Each entry below is to be transcribed exactly.

BEGIN DATA FOR THIS EXERCISE

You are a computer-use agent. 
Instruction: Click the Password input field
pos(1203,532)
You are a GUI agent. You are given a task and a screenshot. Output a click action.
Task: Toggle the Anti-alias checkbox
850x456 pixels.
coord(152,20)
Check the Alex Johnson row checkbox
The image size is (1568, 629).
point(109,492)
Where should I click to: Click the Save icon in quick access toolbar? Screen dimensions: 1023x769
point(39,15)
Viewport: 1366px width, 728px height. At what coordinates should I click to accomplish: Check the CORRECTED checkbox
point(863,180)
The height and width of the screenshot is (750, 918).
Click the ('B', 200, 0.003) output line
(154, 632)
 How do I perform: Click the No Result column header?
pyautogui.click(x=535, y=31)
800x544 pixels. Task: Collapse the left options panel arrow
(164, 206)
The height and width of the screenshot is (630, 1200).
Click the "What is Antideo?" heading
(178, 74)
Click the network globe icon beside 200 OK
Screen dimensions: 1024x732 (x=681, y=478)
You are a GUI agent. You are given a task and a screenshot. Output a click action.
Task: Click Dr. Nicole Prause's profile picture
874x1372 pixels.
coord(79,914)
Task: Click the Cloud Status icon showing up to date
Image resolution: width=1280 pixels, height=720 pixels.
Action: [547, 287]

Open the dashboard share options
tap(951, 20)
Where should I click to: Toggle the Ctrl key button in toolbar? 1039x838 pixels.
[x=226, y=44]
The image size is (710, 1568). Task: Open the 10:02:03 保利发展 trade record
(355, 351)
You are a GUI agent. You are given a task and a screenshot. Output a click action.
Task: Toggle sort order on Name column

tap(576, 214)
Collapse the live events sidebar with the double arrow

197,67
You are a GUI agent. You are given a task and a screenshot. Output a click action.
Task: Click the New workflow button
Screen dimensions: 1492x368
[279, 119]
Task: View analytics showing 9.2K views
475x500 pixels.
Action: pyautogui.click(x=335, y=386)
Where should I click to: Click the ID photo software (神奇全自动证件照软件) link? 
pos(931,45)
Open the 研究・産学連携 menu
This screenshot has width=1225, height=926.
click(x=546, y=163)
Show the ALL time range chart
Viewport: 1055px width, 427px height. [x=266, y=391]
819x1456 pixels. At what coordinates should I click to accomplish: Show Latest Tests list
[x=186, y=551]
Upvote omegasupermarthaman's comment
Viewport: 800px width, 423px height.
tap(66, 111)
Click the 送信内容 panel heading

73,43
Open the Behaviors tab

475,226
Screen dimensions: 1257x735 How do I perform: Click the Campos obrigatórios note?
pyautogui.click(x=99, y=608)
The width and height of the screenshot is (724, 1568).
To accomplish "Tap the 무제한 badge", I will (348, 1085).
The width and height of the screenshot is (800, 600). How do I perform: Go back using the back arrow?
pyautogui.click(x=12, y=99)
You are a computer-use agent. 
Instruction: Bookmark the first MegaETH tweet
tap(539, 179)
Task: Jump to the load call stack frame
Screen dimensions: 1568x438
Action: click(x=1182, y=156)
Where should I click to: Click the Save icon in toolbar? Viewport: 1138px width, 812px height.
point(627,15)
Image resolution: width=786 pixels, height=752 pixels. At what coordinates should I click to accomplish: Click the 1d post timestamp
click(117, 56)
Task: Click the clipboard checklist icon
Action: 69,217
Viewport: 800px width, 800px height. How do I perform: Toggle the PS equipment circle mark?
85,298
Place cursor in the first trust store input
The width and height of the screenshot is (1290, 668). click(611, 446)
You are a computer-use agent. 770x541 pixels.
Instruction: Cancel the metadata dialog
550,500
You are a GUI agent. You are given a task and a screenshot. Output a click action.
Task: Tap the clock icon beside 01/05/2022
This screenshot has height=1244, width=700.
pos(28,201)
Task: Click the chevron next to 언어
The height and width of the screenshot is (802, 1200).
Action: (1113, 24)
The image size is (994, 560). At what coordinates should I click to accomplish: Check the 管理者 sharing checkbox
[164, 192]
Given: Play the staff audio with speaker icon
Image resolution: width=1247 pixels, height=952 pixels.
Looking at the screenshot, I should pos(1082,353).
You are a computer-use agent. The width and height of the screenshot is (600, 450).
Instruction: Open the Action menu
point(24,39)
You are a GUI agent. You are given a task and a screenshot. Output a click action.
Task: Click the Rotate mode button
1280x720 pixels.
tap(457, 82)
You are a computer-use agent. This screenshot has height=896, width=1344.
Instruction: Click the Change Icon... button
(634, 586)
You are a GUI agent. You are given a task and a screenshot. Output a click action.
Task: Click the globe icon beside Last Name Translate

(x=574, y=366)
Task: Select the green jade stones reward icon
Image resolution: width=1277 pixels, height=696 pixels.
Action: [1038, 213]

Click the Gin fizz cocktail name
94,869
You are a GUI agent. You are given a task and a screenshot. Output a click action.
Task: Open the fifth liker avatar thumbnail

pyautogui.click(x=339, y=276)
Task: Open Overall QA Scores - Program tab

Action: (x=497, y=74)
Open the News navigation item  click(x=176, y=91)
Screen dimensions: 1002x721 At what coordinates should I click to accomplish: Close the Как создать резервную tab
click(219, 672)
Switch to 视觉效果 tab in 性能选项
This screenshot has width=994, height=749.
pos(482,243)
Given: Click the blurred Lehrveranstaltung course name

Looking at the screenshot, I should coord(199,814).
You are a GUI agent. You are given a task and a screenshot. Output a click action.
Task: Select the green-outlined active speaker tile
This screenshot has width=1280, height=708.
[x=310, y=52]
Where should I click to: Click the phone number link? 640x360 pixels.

END DATA FOR THIS EXERCISE

→ **TASK RESPONSE**:
You are a computer-use agent. 
Instruction: Click the Password input field
pos(1203,532)
You are a GUI agent. You are given a task and a screenshot. Output a click action.
Task: Toggle the Anti-alias checkbox
850x456 pixels.
coord(152,20)
Check the Alex Johnson row checkbox
The image size is (1568, 629).
point(109,492)
Where should I click to: Click the Save icon in quick access toolbar? Screen dimensions: 1023x769
point(39,15)
Viewport: 1366px width, 728px height. At what coordinates should I click to accomplish: Check the CORRECTED checkbox
point(863,180)
The height and width of the screenshot is (750, 918).
Click the ('B', 200, 0.003) output line
(154, 632)
 How do I perform: Click the No Result column header?
pyautogui.click(x=535, y=31)
800x544 pixels. Task: Collapse the left options panel arrow
(164, 206)
The height and width of the screenshot is (630, 1200).
Click the "What is Antideo?" heading
(178, 74)
Click the network globe icon beside 200 OK
Screen dimensions: 1024x732 (x=681, y=478)
You are a GUI agent. You are given a task and a screenshot. Output a click action.
Task: Click Dr. Nicole Prause's profile picture
874x1372 pixels.
coord(79,914)
Task: Click the Cloud Status icon showing up to date
Image resolution: width=1280 pixels, height=720 pixels.
Action: [547, 287]

Open the dashboard share options
tap(951, 20)
Where should I click to: Toggle the Ctrl key button in toolbar? 1039x838 pixels.
[x=226, y=44]
The image size is (710, 1568). Task: Open the 10:02:03 保利发展 trade record
(355, 351)
You are a GUI agent. You are given a task and a screenshot. Output a click action.
Task: Toggle sort order on Name column

tap(576, 214)
Collapse the live events sidebar with the double arrow

197,67
You are a GUI agent. You are given a task and a screenshot. Output a click action.
Task: Click the New workflow button
Screen dimensions: 1492x368
[279, 119]
Task: View analytics showing 9.2K views
475x500 pixels.
Action: pyautogui.click(x=335, y=386)
Where should I click to: Click the ID photo software (神奇全自动证件照软件) link? 
pos(931,45)
Open the 研究・産学連携 menu
This screenshot has width=1225, height=926.
click(x=546, y=163)
Show the ALL time range chart
Viewport: 1055px width, 427px height. [x=266, y=391]
819x1456 pixels. At what coordinates should I click to accomplish: Show Latest Tests list
[x=186, y=551]
Upvote omegasupermarthaman's comment
Viewport: 800px width, 423px height.
tap(66, 111)
Click the 送信内容 panel heading

73,43
Open the Behaviors tab

475,226
Screen dimensions: 1257x735 How do I perform: Click the Campos obrigatórios note?
pyautogui.click(x=99, y=608)
The width and height of the screenshot is (724, 1568).
To accomplish "Tap the 무제한 badge", I will (348, 1085).
The width and height of the screenshot is (800, 600). How do I perform: Go back using the back arrow?
pyautogui.click(x=12, y=99)
You are a computer-use agent. 
Instruction: Bookmark the first MegaETH tweet
tap(539, 179)
Task: Jump to the load call stack frame
Screen dimensions: 1568x438
Action: click(x=1182, y=156)
Where should I click to: Click the Save icon in toolbar? Viewport: 1138px width, 812px height.
point(627,15)
Image resolution: width=786 pixels, height=752 pixels. At what coordinates should I click to accomplish: Click the 1d post timestamp
click(117, 56)
Task: Click the clipboard checklist icon
Action: 69,217
Viewport: 800px width, 800px height. How do I perform: Toggle the PS equipment circle mark?
85,298
Place cursor in the first trust store input
The width and height of the screenshot is (1290, 668). click(611, 446)
You are a computer-use agent. 770x541 pixels.
Instruction: Cancel the metadata dialog
550,500
You are a GUI agent. You are given a task and a screenshot. Output a click action.
Task: Tap the clock icon beside 01/05/2022
This screenshot has height=1244, width=700.
pos(28,201)
Task: Click the chevron next to 언어
The height and width of the screenshot is (802, 1200).
Action: (1113, 24)
The image size is (994, 560). At what coordinates should I click to accomplish: Check the 管理者 sharing checkbox
[164, 192]
Given: Play the staff audio with speaker icon
Image resolution: width=1247 pixels, height=952 pixels.
Looking at the screenshot, I should pos(1082,353).
You are a computer-use agent. The width and height of the screenshot is (600, 450).
Instruction: Open the Action menu
point(24,39)
You are a GUI agent. You are given a task and a screenshot. Output a click action.
Task: Click the Rotate mode button
1280x720 pixels.
tap(457, 82)
You are a computer-use agent. This screenshot has height=896, width=1344.
Instruction: Click the Change Icon... button
(634, 586)
You are a GUI agent. You are given a task and a screenshot. Output a click action.
Task: Click the globe icon beside Last Name Translate

(x=574, y=366)
Task: Select the green jade stones reward icon
Image resolution: width=1277 pixels, height=696 pixels.
Action: [1038, 213]

Click the Gin fizz cocktail name
94,869
You are a GUI agent. You are given a task and a screenshot. Output a click action.
Task: Open the fifth liker avatar thumbnail

pyautogui.click(x=339, y=276)
Task: Open Overall QA Scores - Program tab

Action: (x=497, y=74)
Open the News navigation item  click(x=176, y=91)
Screen dimensions: 1002x721 At what coordinates should I click to accomplish: Close the Как создать резервную tab
click(219, 672)
Switch to 视觉效果 tab in 性能选项
This screenshot has width=994, height=749.
pos(482,243)
Given: Click the blurred Lehrveranstaltung course name

Looking at the screenshot, I should coord(199,814).
You are a GUI agent. You are given a task and a screenshot. Output a click action.
Task: Select the green-outlined active speaker tile
This screenshot has width=1280, height=708.
[x=310, y=52]
Where should I click to: Click the phone number link? 640x360 pixels.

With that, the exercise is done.